Conrad fotosu tabii, sen de koyacaksın elbette. Koymaman saçma olur, oyunu başlatan kişisin vs. vs.;p

Ben hiç atmam! Bakma sen, çok karşı, çok marjinal, çok anarşist takılırım ama fildişi kulemde otururum hep. Ve kendimle dalga geçmeyi unutmadan.
Hrant Dink farklıydı, o zaman İstanbul'daydım. Beni çok üzen bir olaydı, şimdi konuşmaya gerek yok ve yürüdüm sadece. Sonra da kalabalıktan ayrılıp, şarap içtik Poliş'le.

Bugün yemekten sonra gürültüyü ve sloganları duyduk. Bizim hastane merkezde, herkes buradan geçiyor. Acil baktığımız için grev haberinin sadece dedikodusu gelmişti, sonra sesi de ulaştı tabii. Bahçede elma yiyordum, yürüyüş yapanları seyrederek. Sonra alkışlamaya başladım (bu komikti işte), sonra da neden bizim radyoloji çalışanlarını temsil etmiyoruz bu hastane çalışanı olarak dedim. İki adım atınca kalabalığın tam ortasındaydık zaten arkadaşla. Bir iki adım sonra kalabalık durdu, konuşma yapıldı. Alkışlar, sloganlar filan. Hoşuma gitti onların yanında olmak. Bu zamana kadar sağlıkçı olarak hissetmemiştim kendimi, tam da radyasyon onkolojisi grubunun arasında durmuşuz! Işın kardeşliği çekiyor bizi, ne yaparsın?;p Öyle işte, bir saat kadar durduk mu bilmiyorum, sonra kalabalık dağıldı. Bizim hastaneden, birbirimize hep tavla sözü verdiğimiz ortopedisti, asistanları ve iki hemşireyi de gördüm. Güzeldi.

(Yine uzattım farkında mısın? Kara Kitap şimdi uymuyor bu ortama, elime alıyor ama okuyamıyorum. Beş altı kişi var, çok gürültü yok ama tv açık ve konuşuyorlar tabii. Ben uykusuz -şaşırtıcı mı sence?!- ve yorgunum biraz. Buralarda oyalanıyorum işte.)

Bir bloğa rastladım, daha önce gördüğüm bir blog ama dikkat etmemişim o yazıya. Yıl boyu okuduklarım filan demiş. Vay ki ne vay!! Hoh ho ho hatta, sen öl bence Justine;)

En iyi doğumgünü sakin geçendir. Yılın sözü olsun bu.

Sarıldım.

endiseliperi dedi ki...

çok sağol alkışladığın içinm, justine. sağol denmez ya, sağol, bunu yaptığın için. geçen doğumgünümde de devrimci marşlar dinledim galiba ben:) hayatın anlamı için çok doğrudan, çok somut bir önerisi var çünkü.

● Görevin kapsamı
Aşağıdaki üç ifadenin okuma metniyle uyuşup uyuşmadığını evet ya da hayır diyerek belirtin ve her biri için kararı belirleyen sözleri metinden tırnak içinde birebir aktarın. (a) Yazar, yürüyüş yapanları bahçede elma yerken seyretmiştir. (b) Yazar, Hrant Dink olayı sırasında İstanbul dışındaydı. (c) Yazar, kalabalığın içinde kendi hastanesinden kimseyi görmemiştir.

● Veri satırları
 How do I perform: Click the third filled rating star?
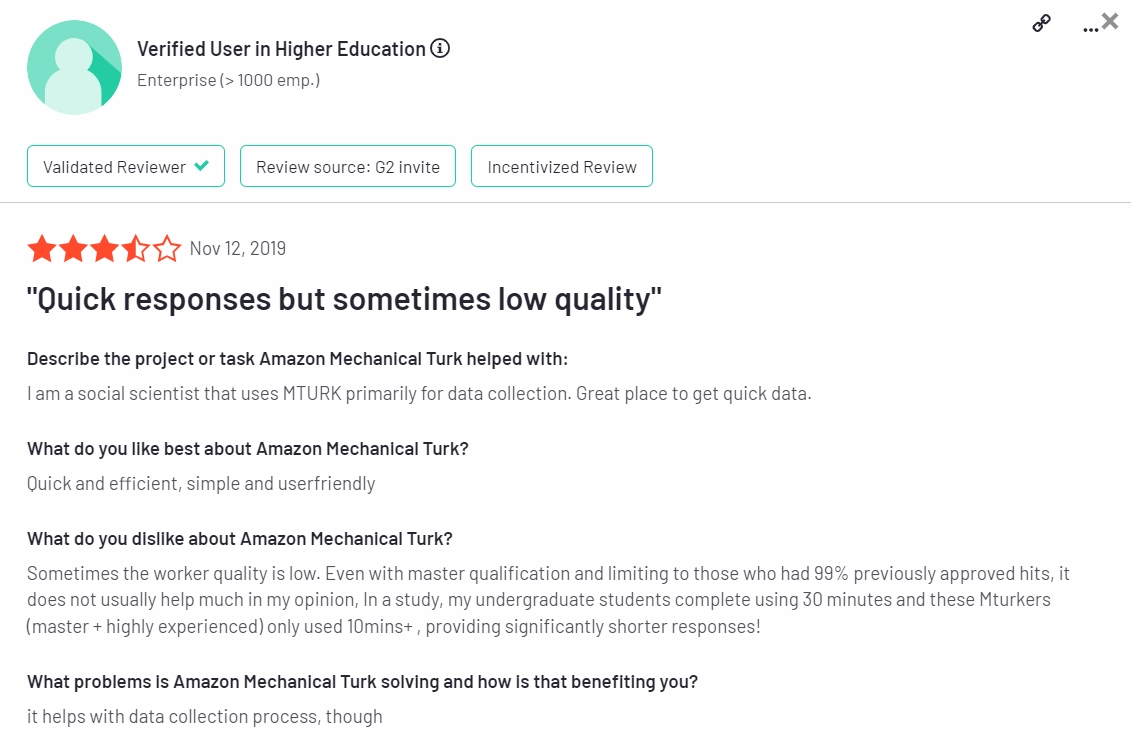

● Görevin yanıtı
(a) Evet: “Bahçede elma yiyordum, yürüyüş yapanları seyrederek.”
(b) Hayır: “Hrant Dink farklıydı, o zaman İstanbul'daydım.”
(c) Hayır: “Bizim hastaneden, birbirimize hep tavla sözü verdiğimiz ortopedisti, asistanları ve iki hemşireyi de gördüm.”